Leading the Transformation

About six months ago, I moved into the position of a senior software architect, specifically to work on technologies like containers. I have been playing a lead role in driving the adoption of Docker and OpenShift into our organization for running applications inside of containers. There is still a lot of work to be done, mostly in the areas of training materials, videos, and the processes by which developers will transition into the world of containers.

There is more to this job than that, however. As much as some see this as just the adoption of a few new technologies or some new methods of developing software, I see it more as a transformation of everything we do. I was recently reading a book called Leading the Transformation. It was largely about transforming your teams into Agile teams, and how to scale that into large organizations.

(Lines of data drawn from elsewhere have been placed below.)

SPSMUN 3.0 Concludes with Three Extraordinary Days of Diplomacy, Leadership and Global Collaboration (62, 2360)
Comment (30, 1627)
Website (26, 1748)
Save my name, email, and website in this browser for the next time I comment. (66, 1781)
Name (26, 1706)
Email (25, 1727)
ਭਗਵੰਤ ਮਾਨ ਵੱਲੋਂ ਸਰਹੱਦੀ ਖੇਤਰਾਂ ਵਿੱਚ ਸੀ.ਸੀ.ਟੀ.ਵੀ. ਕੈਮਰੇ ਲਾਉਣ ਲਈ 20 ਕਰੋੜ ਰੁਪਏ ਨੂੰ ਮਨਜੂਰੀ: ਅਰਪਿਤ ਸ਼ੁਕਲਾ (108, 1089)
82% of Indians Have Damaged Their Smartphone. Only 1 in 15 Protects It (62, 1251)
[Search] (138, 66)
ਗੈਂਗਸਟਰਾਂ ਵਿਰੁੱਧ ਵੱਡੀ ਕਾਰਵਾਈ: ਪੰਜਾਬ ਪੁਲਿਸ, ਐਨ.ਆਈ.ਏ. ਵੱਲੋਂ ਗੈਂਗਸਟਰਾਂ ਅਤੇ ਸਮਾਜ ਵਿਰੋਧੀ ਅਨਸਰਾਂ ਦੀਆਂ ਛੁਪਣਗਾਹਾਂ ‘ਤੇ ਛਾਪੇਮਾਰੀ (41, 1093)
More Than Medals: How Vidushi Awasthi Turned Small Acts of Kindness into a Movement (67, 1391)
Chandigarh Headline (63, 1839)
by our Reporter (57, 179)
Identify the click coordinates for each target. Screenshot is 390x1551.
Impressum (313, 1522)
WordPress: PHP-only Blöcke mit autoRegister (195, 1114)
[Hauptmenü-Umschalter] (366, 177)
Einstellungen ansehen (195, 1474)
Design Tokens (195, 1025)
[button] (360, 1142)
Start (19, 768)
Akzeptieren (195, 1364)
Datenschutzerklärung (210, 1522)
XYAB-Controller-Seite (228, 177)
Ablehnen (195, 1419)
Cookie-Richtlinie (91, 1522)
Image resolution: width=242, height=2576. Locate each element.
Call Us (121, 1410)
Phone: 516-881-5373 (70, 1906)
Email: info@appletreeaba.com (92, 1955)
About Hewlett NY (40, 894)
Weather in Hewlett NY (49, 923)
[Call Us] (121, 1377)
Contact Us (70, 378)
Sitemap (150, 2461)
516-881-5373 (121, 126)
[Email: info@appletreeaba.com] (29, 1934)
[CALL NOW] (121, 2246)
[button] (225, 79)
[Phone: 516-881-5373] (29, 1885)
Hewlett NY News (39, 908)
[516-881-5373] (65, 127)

Humans by nature are creatures of habit. They learn habits in their early years that will affect how they do things throughout their entire lives, and the earlier something is learned, the harder it is for it to be unlearned. This is as much true for how people do things at home as it is for how they do things at work, and most people don’t like to be told that they are doing it the wrong way.

This is what was ironic about Agile: once people saw its potential for improving software processes, they became more open to changing their organizations, despite their usual resistance to change. Books were bought, consultants were brought in, and the process of the transformation began. Some companies found great success with Agile and have never looked back, but other organizations didn’t quite get the lift that they had expected, and some even went back to more traditional methods like Waterfall.

So what happened? Why did Agile succeed for some and fail for others? There are many factors involved. One is the size of your organization. Agile works extremely well for small companies or where the leaders at the top are close to the teams they manage. It doesn’t work so well when your organization has a deep reporting structure or is geographically split up.

Another issue is generally who has to make changes when adopting Agile. If it is just your development teams (scrum teams, daily standups, etc), it might work for you, but chances are that there is going to be some friction from above as a leadership that was used to giving all of the requirements up front is forced to break those requirements up into pieces that can be delivered over time. There could also be some friction as the teams will require more interaction with the leadership and end-users as features are developed and feedback is required.

The point is that your whole organization (or at least each unit within the organization that is dedicated to a product or service) needs to be a part of the transformation, and everyone needs to change how they do things to make it work. I have worked in companies in the past that struggled with the adoption of Agile because they were simply unwilling to or unaware of the need to make changes outside of the development teams.

I am fortunate to be in a position where I can help to lead this transformation within my own organization. In addition to my work on software tools like OpenShift, I am also writing blogs and documentation that cover many topics including Agile and will guide the business as we transition to more Agile ways of doing things. I look forward to seeing the fruits of this labor in the coming years.